The West Bank has seen a series of attacks targeting Israelis in recent months as the Israel-Hamas escalates.

Aid workers say the clashes have made it more difficult to provide aid to the region, especially Gaza, where the United Nations claims more than a quarter of the enclave’s 2.3 million people were “estimated to be facing catastrophic levels of deprivation and starvation.”

However, Israeli defense officials have denied the alleged “hunger” is due to Israeli actions. They also disagree with Biden, with administration officials telling Israeli Minister Benny Gantz in Washington that the “food shortage crisis” impacting Palestinians in Gaza is “intolerable” and linked to a lack of aid arriving in the enclave.
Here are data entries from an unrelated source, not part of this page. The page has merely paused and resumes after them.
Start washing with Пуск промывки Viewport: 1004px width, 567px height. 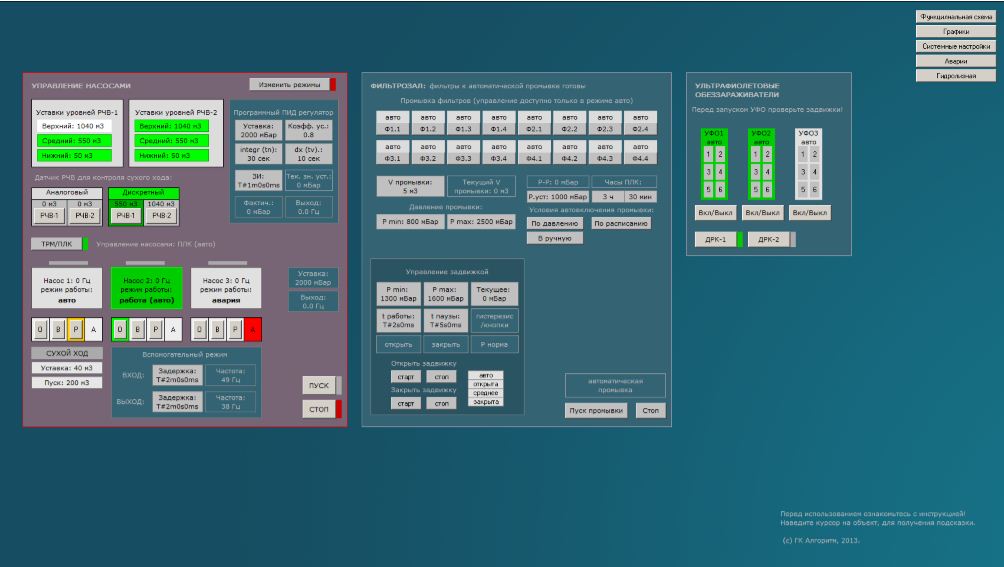pos(597,411)
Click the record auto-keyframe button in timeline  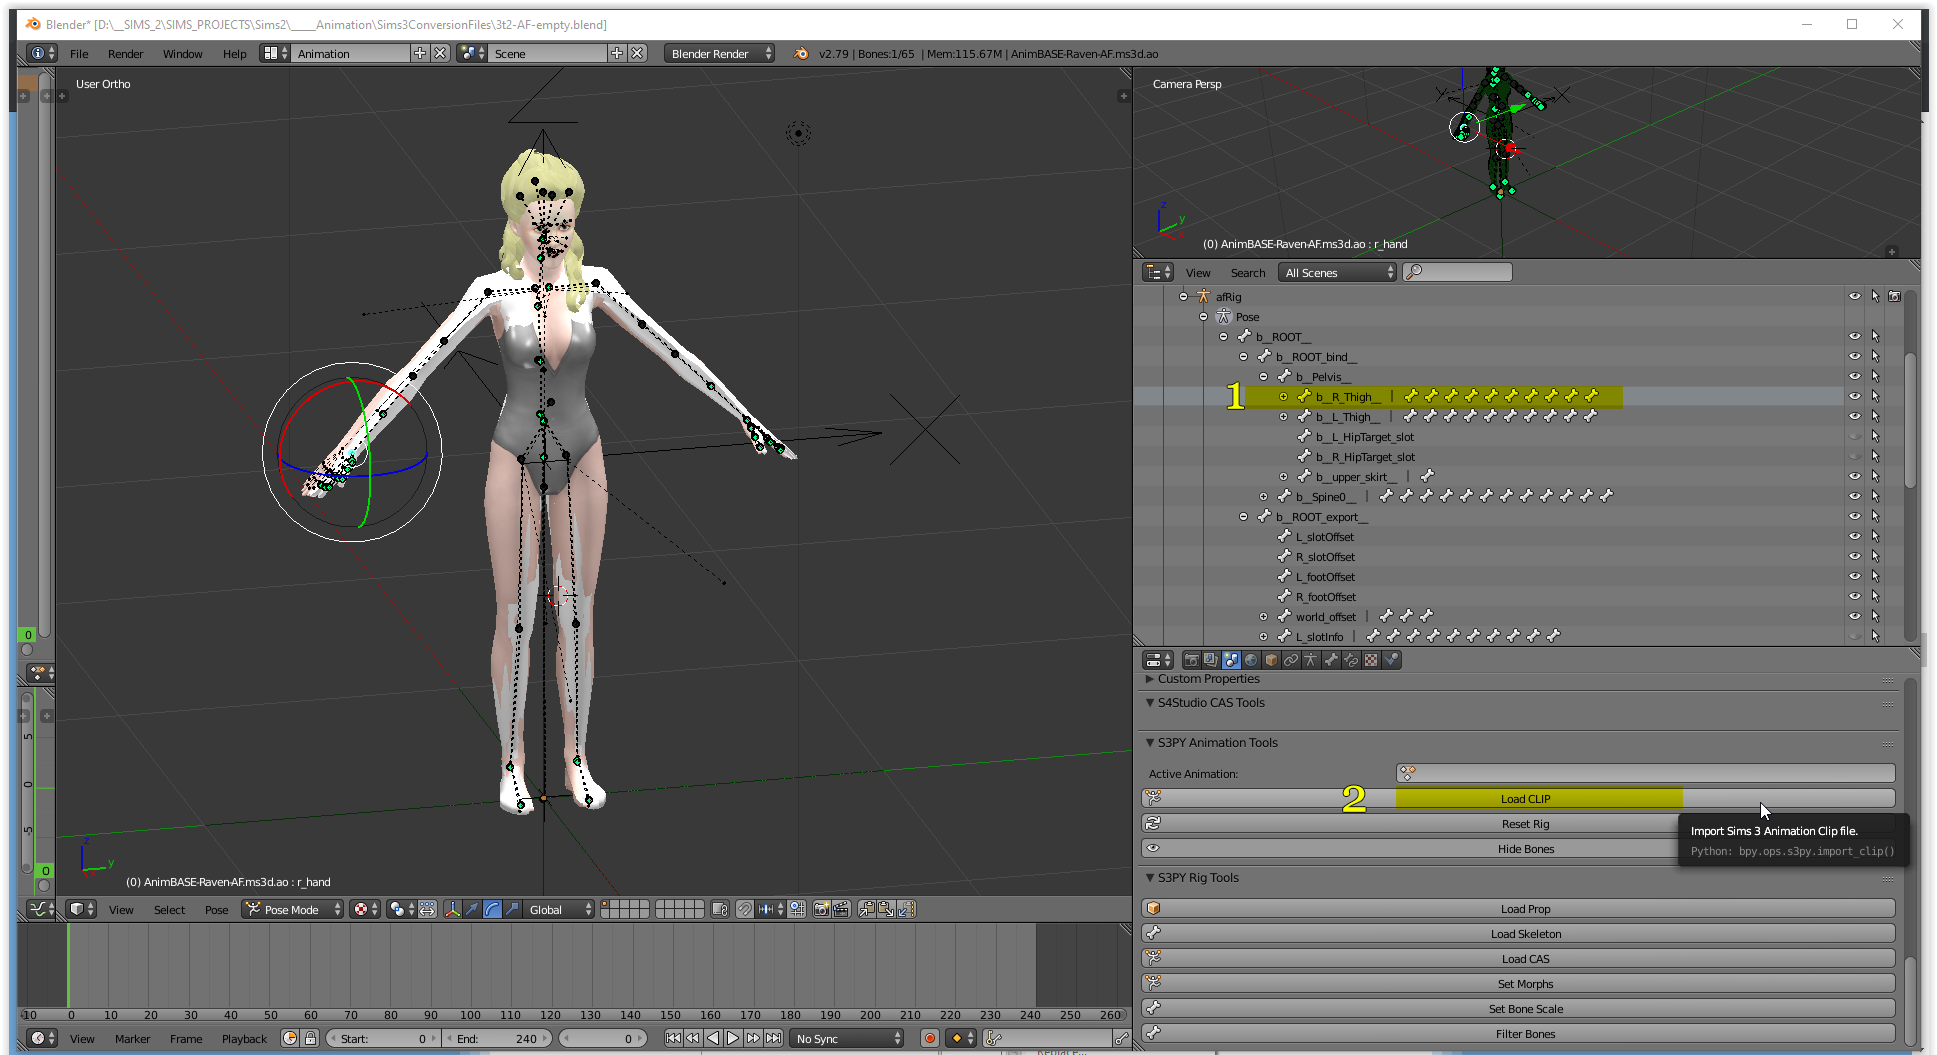[929, 1039]
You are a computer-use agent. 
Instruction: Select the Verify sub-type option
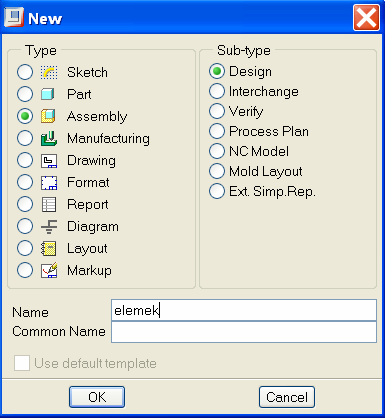[217, 111]
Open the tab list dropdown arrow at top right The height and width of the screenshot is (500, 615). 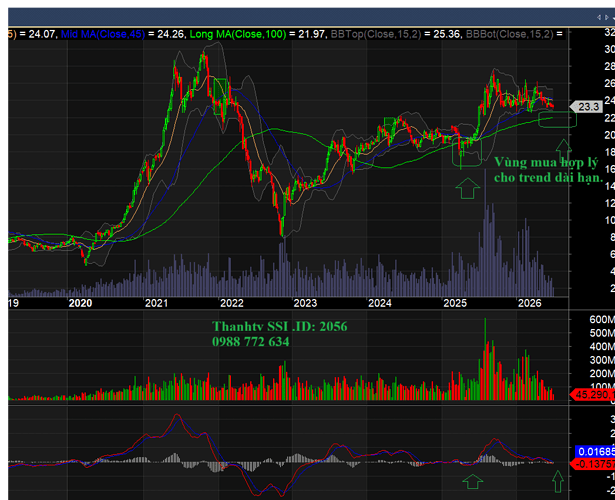tap(613, 17)
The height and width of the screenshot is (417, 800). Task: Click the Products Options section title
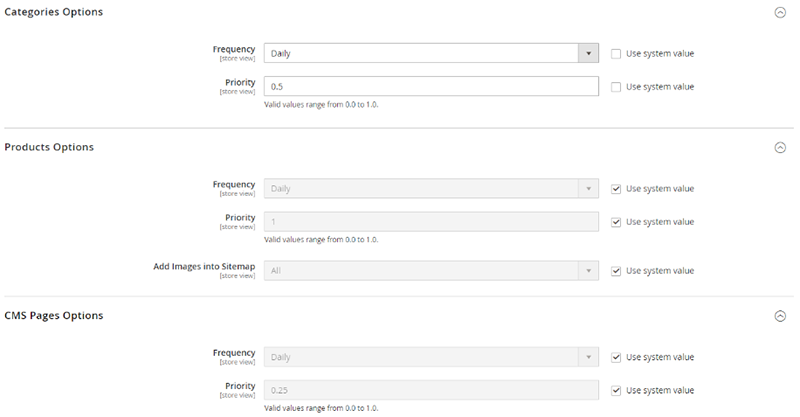(49, 147)
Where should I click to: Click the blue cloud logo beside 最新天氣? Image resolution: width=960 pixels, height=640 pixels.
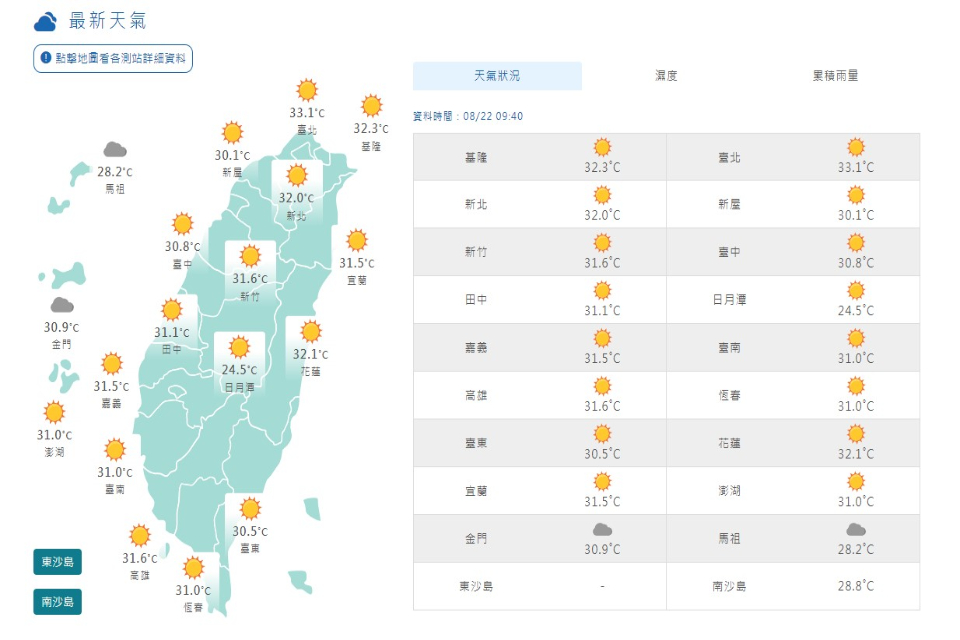tap(45, 22)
The Jerusalem Post newspaper cited a senior Israeli defense official as saying, “There is no hunger in Gaza.” He added that most of the food Israel sent to the Gaza Strip was “immediately taken by Hamas terrorists, who then sell some of the supplies for ten times more than what it’s worth.”

A former senior Israeli defense official speaking on condition of anonymity said, “There is no food shortage in Gaza.”

But the source acknowledged, “There are those who are hungry since Hamas has taken all of the food, and they don’t have enough money to pay Hamas on the black market.”

The former official told The Jerusalem
Post that food “does not reach those who need it most” as “Hamas controls approximately 70-80 percent of the area.”

GANGS ACTIVE

After Israel and other countries bring food and other aid into Gaza, “gangs take the supplies at gunpoint, and a significant portion of the population is left unable to afford necessities,” the former Israeli defense official said.

“The situation in Gaza is akin to hunger in New York, where homeless people suffer not from a lack of food but from a lack of money to purchase it.”

While it’s inaccurate to say there is a famine in Gaza, “there are indeed hungry individuals struggling because they can’t afford food,” The Jerusalem Post said. “Even if Gaza were to be inundated with food supplies, hunger would persist because the issue at its core is not about availability but access and affordability,” the paper commented, citing officials.

Gaza’s Hamas-run health ministry claims more than a dozen children died of malnutrition among more than 30,000 Palestinians killed by Israeli attacks.

Those figures have been complex to verify, and the ministry doesn’t differentiate between civilians and the thousands of combatants reportedly killed by Israeli forces.

Israel says its war is not against civilians but Hamas after it carried out its October 7 attack in Israel, killing some 1,200 people and taking some 250 others as hostages.